T + 386 (0) 1 2413 800
info [​at​] mglc-lj.si

www.mglc-lj.si

The International Centre of Graphic Arts in Ljubljana is delighted to announce the appointment of Nicola Lees as the curator of the 31st Biennial of Graphic Arts in Ljubljana. The Biennial will take place from 28 August to 3 December 2015. With its 31st installment, it will be celebrating its 60th anniversary.

Since 2013, Nicola Lees has been the curator for Frieze Projects, the annual not-for-profit programme featuring artist commissions, film, and music at Frieze London. Nicola was previously Senior Curator of Public Programmes at the Serpentine Gallery, London, where she oversaw interdisciplinary, time-based and performance projects, artist commissions, initiating Park Nights and the Serpentine Cinema series, and realizing the Serpentine Gallery Marathon (co-curated with Hans Ulrich Obrist). In 2007 she curated the exhibition Left Pop Bringing it Home at the Second Moscow Biennale of Contemporary Art and worked on key solo exhibitions by Alex Katz, Miroslaw Balka, and a group exhibition with Philippe Parreno at the Irish Museum of Modern Art.

The 2015 biennial, Over you/you, takes its starting point from a scribble in the corner of one of Martin Kippenberger’s drawings, and will bring together traditional, and not so traditional, forms of graphic art production, posing them as sites within which political and aesthetic agency find common ground. Traversing historical and contemporary tendencies that reject the strict and reductive terms of the discipline, Over you/you will gather practices that foreground the graphic arts’ more radical gestures; exploring the shifting nature of the network and forms of dissemination. 

The Ljubljana Biennial of Graphic Arts, founded in 1955, was born within the specific geo-political conditions of the former Yugoslavia.
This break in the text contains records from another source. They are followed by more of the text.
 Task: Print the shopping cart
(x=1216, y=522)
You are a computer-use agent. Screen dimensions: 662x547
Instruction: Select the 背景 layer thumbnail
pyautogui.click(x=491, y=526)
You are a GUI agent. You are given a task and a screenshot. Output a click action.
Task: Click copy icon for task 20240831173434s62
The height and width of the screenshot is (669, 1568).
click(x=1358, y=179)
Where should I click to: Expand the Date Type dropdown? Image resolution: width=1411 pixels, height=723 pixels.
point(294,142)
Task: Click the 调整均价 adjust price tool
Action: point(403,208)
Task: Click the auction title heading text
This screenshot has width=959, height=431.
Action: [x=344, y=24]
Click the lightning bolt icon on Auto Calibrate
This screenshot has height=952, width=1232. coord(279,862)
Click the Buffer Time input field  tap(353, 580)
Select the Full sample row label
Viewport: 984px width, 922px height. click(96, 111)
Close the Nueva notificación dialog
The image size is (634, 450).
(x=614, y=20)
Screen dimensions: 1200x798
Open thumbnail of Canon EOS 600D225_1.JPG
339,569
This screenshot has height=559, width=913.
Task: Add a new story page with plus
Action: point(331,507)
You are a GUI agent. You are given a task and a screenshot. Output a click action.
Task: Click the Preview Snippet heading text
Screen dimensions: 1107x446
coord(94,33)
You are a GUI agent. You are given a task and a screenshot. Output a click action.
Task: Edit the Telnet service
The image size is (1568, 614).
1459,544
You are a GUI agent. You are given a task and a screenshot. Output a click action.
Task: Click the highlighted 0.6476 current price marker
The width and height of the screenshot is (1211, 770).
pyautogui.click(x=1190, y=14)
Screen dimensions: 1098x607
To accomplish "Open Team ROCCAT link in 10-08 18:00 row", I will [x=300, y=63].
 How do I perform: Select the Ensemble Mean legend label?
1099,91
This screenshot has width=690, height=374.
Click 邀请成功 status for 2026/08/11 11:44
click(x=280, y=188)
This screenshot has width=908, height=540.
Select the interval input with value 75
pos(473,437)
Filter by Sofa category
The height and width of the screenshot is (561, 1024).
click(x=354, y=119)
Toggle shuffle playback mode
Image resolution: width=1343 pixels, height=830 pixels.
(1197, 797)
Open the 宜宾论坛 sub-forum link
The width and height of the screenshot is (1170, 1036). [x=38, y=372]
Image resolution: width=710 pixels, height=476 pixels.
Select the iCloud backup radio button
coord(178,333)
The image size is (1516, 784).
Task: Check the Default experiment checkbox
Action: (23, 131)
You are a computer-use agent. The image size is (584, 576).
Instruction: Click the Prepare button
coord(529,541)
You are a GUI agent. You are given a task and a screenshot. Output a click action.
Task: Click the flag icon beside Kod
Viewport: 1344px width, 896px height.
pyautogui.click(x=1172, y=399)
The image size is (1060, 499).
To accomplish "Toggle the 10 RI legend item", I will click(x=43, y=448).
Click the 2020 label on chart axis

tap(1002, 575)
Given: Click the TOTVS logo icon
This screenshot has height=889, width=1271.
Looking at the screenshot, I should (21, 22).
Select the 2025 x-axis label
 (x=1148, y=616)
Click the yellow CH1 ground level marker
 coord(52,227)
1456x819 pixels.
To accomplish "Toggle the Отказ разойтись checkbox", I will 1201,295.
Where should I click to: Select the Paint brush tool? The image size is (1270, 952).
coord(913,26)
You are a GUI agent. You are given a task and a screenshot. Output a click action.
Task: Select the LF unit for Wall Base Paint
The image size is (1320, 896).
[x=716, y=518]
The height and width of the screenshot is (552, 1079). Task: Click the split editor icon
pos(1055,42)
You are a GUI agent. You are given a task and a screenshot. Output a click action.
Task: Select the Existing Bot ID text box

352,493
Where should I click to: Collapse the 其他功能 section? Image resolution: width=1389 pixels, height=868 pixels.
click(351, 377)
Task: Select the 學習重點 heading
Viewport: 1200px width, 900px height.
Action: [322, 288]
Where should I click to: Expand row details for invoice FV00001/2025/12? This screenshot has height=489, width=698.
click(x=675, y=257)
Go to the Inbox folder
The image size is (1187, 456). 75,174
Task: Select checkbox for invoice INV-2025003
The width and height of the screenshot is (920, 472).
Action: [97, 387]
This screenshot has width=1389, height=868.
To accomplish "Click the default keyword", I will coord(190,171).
The exhibition quickly became a unique meeting point for artists of the sharply polarized West and East. Although aesthetically the Biennial advanced the hegemony of the Western-oriented artistic canon, at the same time, and with considerable self-assurance, it advocated and promoted artistic pluralism. This made it one of the few places where artistic production from a large part of the world, which was at the time excluded from the dominant discourse, was given an opportunity to present itself on an equal footing with the west. The Biennial has continuously reflected the developments and transformations of the fine art print. It is seen as one of the print biennials that has most radically expanded the borders of the medium and redefined the notion of printmaking. 

The 24th edition of the Biennial in 2001 (curated by Stephan Coppel, Hans Ulrich Obrist, Gregor Podnar and Breda Škrjanec) linked traditional printmaking with contemporary art practices. The 25th Biennial of Graphic Arts in 2003 (curated by Christophe Cherix) focused on the value of books, journals, magazines, bulletins and other publications in terms of both function and content. The 26th Biennial in 2005 paid tribute to the 50-year history of the Biennial and was composed of 18 smaller-scale exhibitions prepared by renowned global institutions specializing in the graphic arts. The 27th Biennial of Graphic Arts (2007) was curated by the International Centre of Graphic Arts with a Benjaminian take on the concepts of reproducibility. The current concerns triggered in art and society by the cult film trilogy The Matrix were reflected in the main exhibition of the 28th Biennial of Graphic Arts (2009, curated by Božidar Zrinski). The 29th Biennial of Graphic Arts (2011, curated by Beti Žerovc) expanded the focus to include the event-based exhibition. The last edition, the 30th Biennial of Graphic Arts in 2013, returned to reconsider the nature of the graphic processes, showcasing the way in which the artists of today respond to contemporary communication tools and processes, and was prepared by American curator Deborah Cullen.